# Acer Aspire 5742 potential BIOS update.



## Frantasium (Apr 6, 2013)

Hi. Occasionally, I like to play games on my Acer Aspire 5742 and have never had any problems. Recently, I have noticed my fan hasn't been working as much as it should during games and my PC overheats and shuts down without warning. This is obviously a problem and I thought i'd come here for advice. So, do I need to update my BIOS and how should I go about doing it? Thanks in advance for any replies. :thumb:


----------



## makinu1der2 (Jan 1, 2008)

Hello,

Has the fan and vents been cleaned lately?

I don't see any of the updates that address fan or thermal problems.

Fan/vents may have dust debris that is affecting the cooling.

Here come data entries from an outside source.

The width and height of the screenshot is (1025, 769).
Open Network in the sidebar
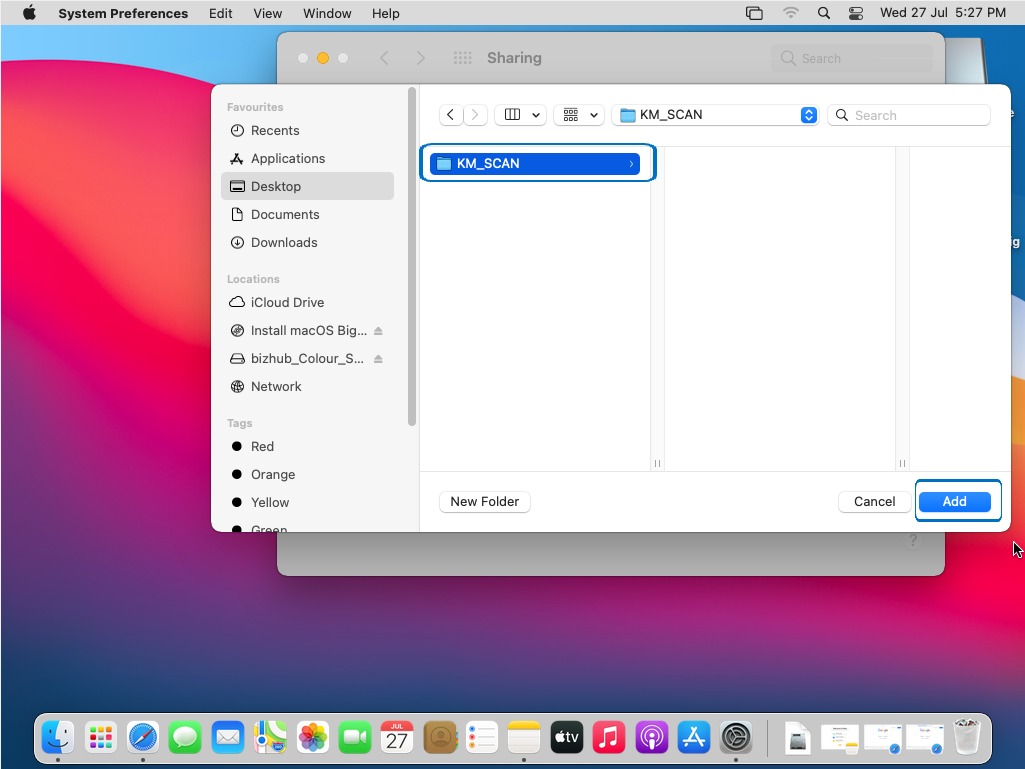[276, 386]
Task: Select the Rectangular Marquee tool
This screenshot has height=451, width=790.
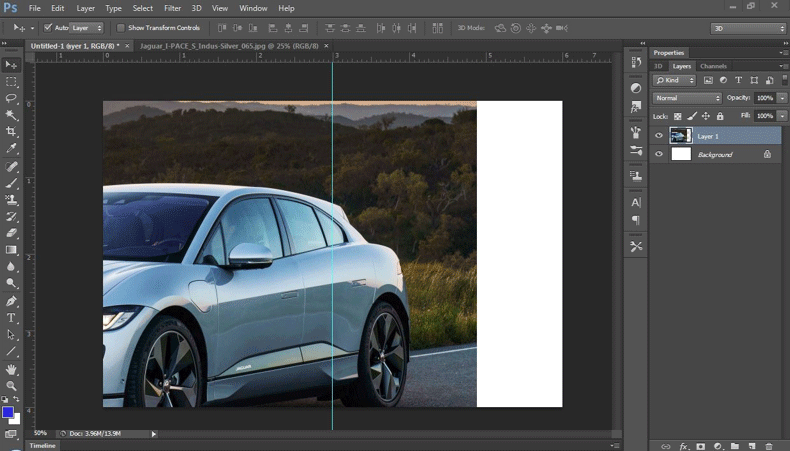Action: point(12,81)
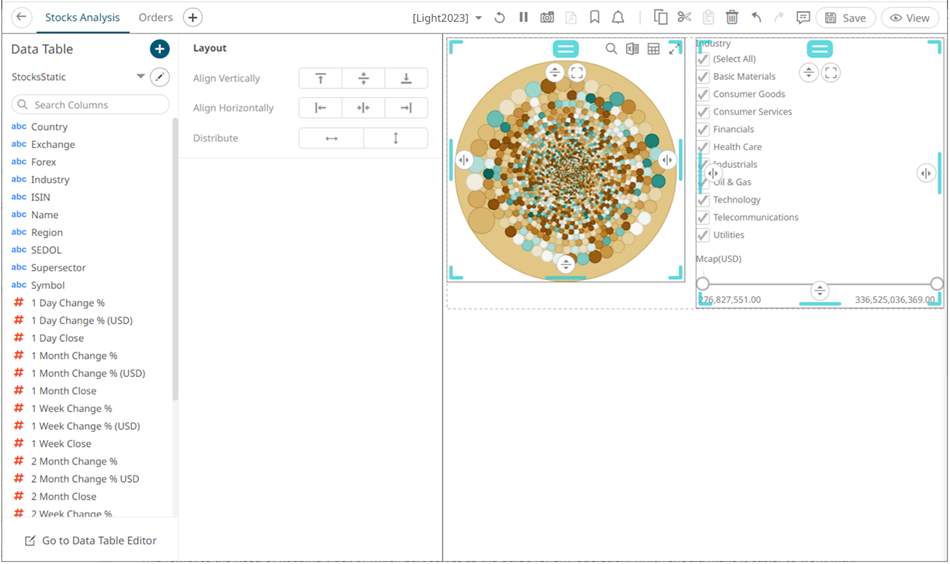Distribute parts horizontally

[x=331, y=138]
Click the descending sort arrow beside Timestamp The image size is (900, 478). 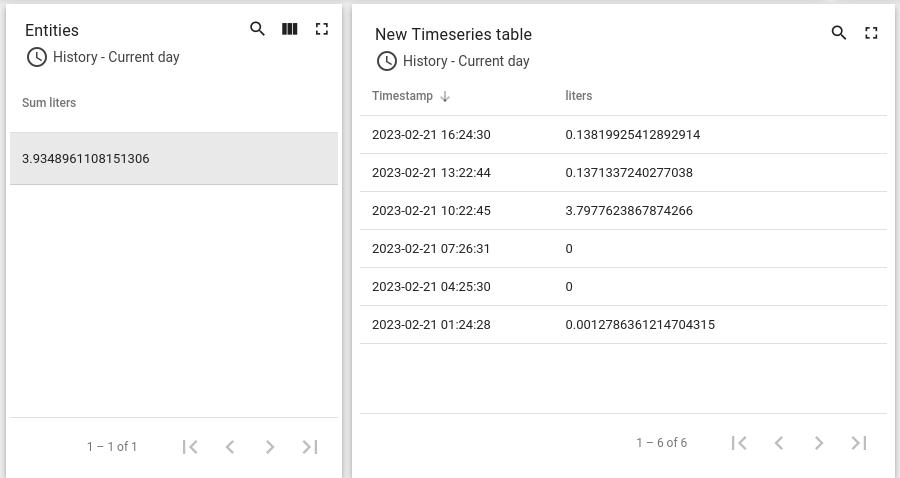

Install HWMonitor and post a screenshot of the program.


----------



## Frantasium (Apr 6, 2013)

makinu1der2 said:


> Hello,
> 
> Has the fan and vents been cleaned lately?
> 
> ...


Thanks for the quick response, I'll post a screenshot as soon as possible.


----------



## Frantasium (Apr 6, 2013)

Here is the screenshot.


----------



## makinu1der2 (Jan 1, 2008)

Start a game with HWMonitor running the in background. ALT +Tab back to the program and take another screenshot and post back here.


----------



## Frantasium (Apr 6, 2013)

Oops, here's the new screenshot.


----------



## makinu1der2 (Jan 1, 2008)

Have you make sure that the fan and vents are clean?


----------



## Frantasium (Apr 6, 2013)

I plan on cleaning them using compressed air, any advice on how I should do this?


----------



## Tyree (May 10, 2009)

Dust buildup is certainly the most obvious, but gaming on a unit that is not designed/intended for that purpose also takes it's toll on components.


----------



## makinu1der2 (Jan 1, 2008)

Using a can of compressed air would be the best method.

http://www.techsupportforum.com/forums/f108/caring-for-your-notebook-computer-542731.html


----------